Article Text


Viral hepatitis
PMO-176 Induction maintenance treatment in chronic hepatitis B; step-down from tenofovir and lamivudine to lamivudine monotherapy is effective
  1. U S Gill1,
  2. L Payaniandy2,
  3. D Payaniandy2,
  4. J Schulz2,
  5. V Ross3,
  6. Y Kallis2,
  7. P Kooner2,
  8. R Marley2,
  9. P T F Kennedy1,
  10. G R Foster1
  1. 1Department of Hepatology, Blizard Institute of Cell & Molecular Science, Barts and The London School of Medicine & Dentistry, London, UK
  2. 2Department of Hepatology, Barts and The London NHS Trust, London, UK
  3. 3Department of Pharmacy, Barts and The London NHS Trust, London, UK


Introduction Tenofovir Disoproxil Fumarate (TDF) is a potent and effective oral antiviral used to treat Chronic Hepatitis B (CHB), but concerns remain about possible long-term toxicity and the costs of indefinite use. An induction-maintenance treatment strategy may allow the use of combination Lamivudine (LAM) and TDF, to avert the development of resistance, followed by maintenance of viral suppression with LAM. To date, there are no data on such a step-down strategy in HBeAg negative CHB. Here we report on patients in whom we safely discontinued TDF, while maintaining viral suppression and normal liver biochemistry.
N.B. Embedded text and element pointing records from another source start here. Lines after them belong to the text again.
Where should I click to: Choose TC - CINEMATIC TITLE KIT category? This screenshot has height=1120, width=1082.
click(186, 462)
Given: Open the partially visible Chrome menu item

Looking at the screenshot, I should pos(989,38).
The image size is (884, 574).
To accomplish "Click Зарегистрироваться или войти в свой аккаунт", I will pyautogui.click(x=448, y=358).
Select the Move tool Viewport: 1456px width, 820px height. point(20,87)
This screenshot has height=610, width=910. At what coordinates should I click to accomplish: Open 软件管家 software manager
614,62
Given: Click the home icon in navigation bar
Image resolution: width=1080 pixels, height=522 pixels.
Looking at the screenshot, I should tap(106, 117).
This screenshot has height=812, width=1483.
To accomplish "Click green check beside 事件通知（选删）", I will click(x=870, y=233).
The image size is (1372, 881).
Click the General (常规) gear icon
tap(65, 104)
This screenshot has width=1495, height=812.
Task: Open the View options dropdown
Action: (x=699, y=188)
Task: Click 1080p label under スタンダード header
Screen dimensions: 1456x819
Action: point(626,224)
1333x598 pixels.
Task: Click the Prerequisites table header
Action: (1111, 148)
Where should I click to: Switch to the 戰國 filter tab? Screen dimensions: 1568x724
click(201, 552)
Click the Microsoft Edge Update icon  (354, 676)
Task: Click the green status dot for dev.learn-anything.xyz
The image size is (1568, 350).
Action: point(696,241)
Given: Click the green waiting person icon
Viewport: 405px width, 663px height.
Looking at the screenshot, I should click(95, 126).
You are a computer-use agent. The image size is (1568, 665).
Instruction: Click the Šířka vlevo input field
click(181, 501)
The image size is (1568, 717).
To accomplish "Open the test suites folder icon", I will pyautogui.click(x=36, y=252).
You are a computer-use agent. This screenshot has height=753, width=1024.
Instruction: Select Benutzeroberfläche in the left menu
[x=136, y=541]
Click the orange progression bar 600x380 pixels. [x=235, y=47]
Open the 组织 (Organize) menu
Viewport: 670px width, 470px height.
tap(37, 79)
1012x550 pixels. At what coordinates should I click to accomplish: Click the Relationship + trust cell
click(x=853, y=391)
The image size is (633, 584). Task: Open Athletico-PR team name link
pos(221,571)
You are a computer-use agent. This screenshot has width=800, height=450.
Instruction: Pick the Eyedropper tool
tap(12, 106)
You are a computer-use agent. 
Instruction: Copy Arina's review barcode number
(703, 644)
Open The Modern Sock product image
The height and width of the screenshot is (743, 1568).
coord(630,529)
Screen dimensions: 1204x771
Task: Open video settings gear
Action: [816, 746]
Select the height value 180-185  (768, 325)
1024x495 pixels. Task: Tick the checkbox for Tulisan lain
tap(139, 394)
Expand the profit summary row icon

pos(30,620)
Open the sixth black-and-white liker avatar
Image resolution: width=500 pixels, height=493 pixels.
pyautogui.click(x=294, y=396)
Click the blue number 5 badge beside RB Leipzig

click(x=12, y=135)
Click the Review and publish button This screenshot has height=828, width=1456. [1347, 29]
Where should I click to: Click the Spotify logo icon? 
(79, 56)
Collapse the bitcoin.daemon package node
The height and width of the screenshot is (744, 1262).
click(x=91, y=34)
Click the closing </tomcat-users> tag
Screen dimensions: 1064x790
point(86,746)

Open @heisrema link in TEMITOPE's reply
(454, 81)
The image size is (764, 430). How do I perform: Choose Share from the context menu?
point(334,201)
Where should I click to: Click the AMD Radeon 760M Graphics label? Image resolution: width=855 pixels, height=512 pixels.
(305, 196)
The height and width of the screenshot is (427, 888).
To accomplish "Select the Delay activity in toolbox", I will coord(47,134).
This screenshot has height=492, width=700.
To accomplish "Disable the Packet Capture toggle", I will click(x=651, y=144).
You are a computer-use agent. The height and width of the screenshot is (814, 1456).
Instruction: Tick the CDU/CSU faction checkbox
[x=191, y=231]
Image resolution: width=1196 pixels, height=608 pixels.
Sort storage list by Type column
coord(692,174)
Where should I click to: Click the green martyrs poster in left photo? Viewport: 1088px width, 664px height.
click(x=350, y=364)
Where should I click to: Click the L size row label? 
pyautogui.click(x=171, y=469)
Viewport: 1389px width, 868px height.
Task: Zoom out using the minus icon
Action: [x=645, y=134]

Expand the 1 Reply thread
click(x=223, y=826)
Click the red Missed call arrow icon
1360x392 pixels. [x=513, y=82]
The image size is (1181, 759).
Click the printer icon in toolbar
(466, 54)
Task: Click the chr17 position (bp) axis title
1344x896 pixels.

Methods We selected patients who were had received combination therapy for a minimum of 18 months. Selection criteria included HBeAg negative disease, fibrosis score of <4/6 on biopsy, undetectable HBV DNA and normal serum ALT for a minimum of 12 consecutive months. Patients meeting these criteria were invited to stop TDF and step-down to maintenance LAM monotherapy. Patients were followed at monthly intervals to determine whether viral suppression and ALT normalisation was maintained in the absence of TDF.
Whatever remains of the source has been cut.